The whale shark is not really a whale but a massive fish -- the largest known fish species and one of the gentlest creatures of the oceans. They typically eat krill, a small crustacean, but scientists have now discovered a new dimension to their dining habits: plants. This makes whale sharks (Rhincodon typus) the largest omnivores on Earth.
Preferring warm waters, whale sharks can be found on tropical seas and are known to migrate in the spring to Australia in search of krill. They reach lengths of 40 feet (12 meters) or more and are listed as a vulnerable species, as they are hunted in parts of Asia, such as the Philippines.

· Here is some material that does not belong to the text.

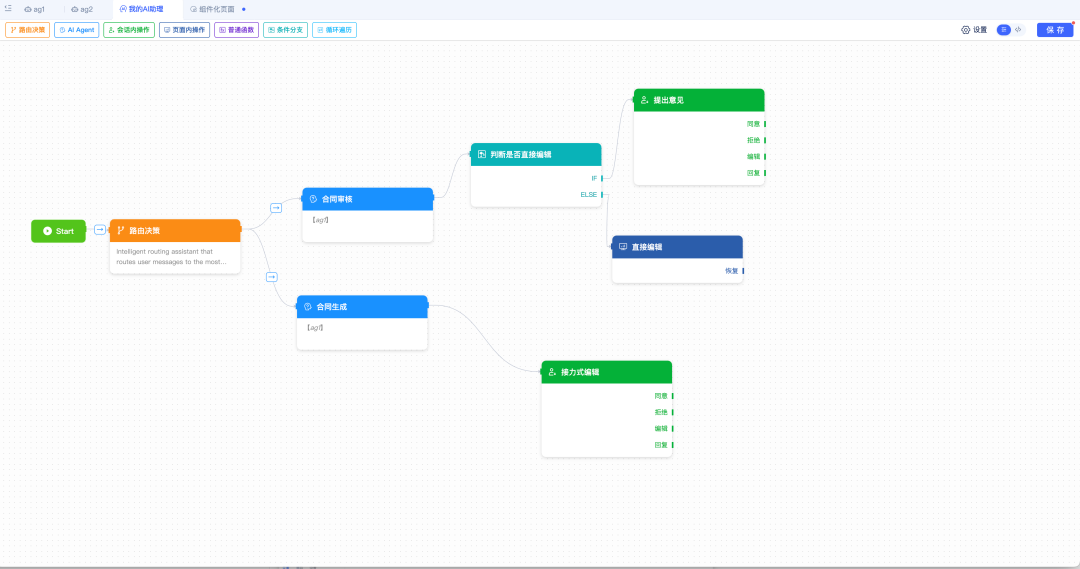1080x569 pixels.
Task: Click the sidebar collapse icon at top-left
Action: 8,8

Despite their size, whale sharks are docile and friendly creatures, and they sometimes even allow swimmers to hitch a ride. Just like the basking shark, the world’s second-largest fish, are filter feeders. This means that in order to eat, they open their massive jaws and passively filter everything in their path. But as well as catching krill, they also scoop up algae and other photosynthesizing organisms.

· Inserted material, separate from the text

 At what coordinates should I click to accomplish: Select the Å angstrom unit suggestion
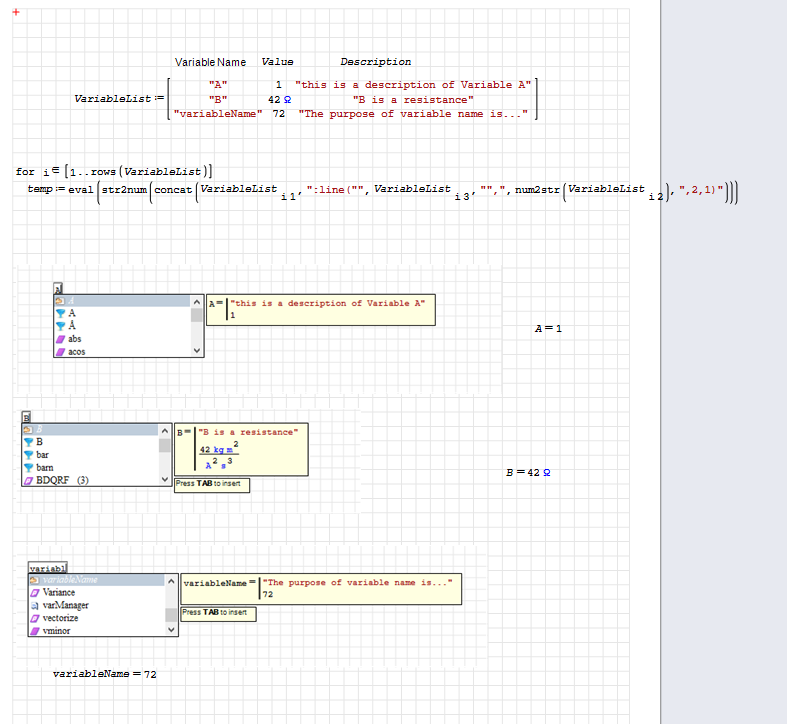(x=71, y=326)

While this can’t be avoided, researchers were intrigued if this vegetation was just a garnish for the carnivore or if it was more relevant to their diet. Now, a study examining skin samples of several of these massive ocean hoovers found they are actually making proper use of algae in their organisms, rather than just accidentally ingesting it. In other words, plants are an important part of their diet.
"This causes us to rethink everything we thought we knew about what whale sharks eat. And, in fact, what they're doing out in the open ocean,” fish biologist and lead author Mark Meekan in an Australian Institute of Marine Science statement.
Looking at whale sharks
To get a better idea of the diet of whale sharks, the researchers collected samples of possible food sources at Western Australia's Ningaloo Reef -- from plankton to seaweed. They then compared the fatty acids and the amino acids in plankton and plants to those in the whale sharks, doing a dermal tissue analysis of 15 sharks.

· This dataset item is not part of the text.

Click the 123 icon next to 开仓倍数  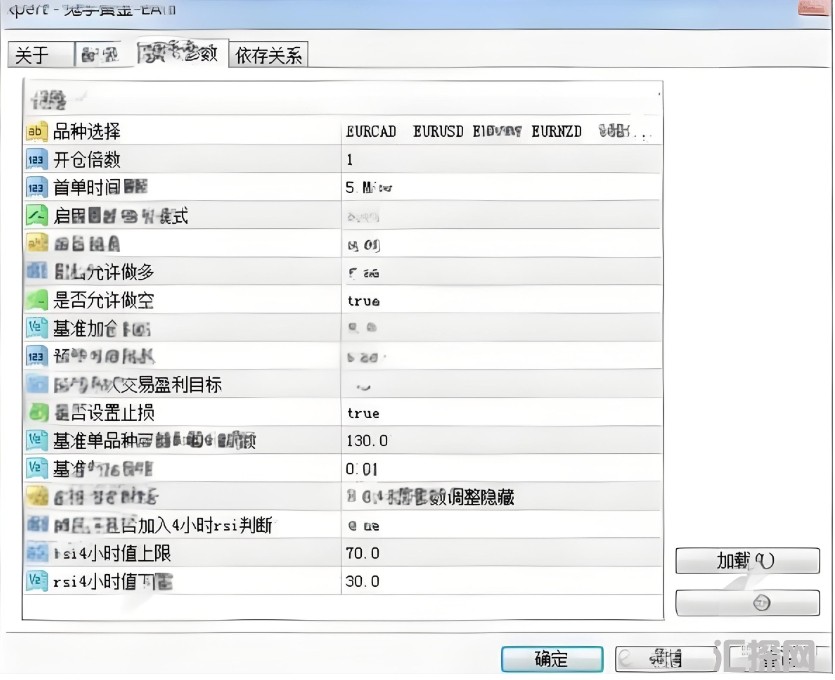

The analysis showed a fatty acid profile more consistent with omnivores than carnivores. The tissue samples were rich in N-6 polyunsaturated fatty acids (PUFA), especially arachidonic acid (ARA). These are compounds that are found in high proportions in Sargassum – a brown seaweed that breaks off the reef and floats at the water surface.
Whale sharks aren’t the only sharks that are omnivores. Bonnethead sharks (Sphyrna tiburo) also eat a lot of seagrasses. These animals, called shovelheads, shallow the plant materials as they hunt small prey like crabs and mollusks. So their need to cope with plants passing through their bodies is probably what led to their ability to digest them.
The same could have happened with whale sharks, the researchers suspect. As they evolved in the past, they may have originally been eating algae to digest the animals that live on it. But now they can also digest the algae and make use of it too. This means they don’t go to the Australian reefs just to eat krill but algae too, Meekan concludes.
"On land, all the biggest animals have always been herbivores. In the sea, we always thought the animals that have gotten really big, like whales and whale sharks, were feeding one step up the food chain on shrimp-like animals and small fishes,” Meekan said. "Turns out that maybe the system of evolution on land and in the water isn't that different after all."
The study was published in the journal Ecology.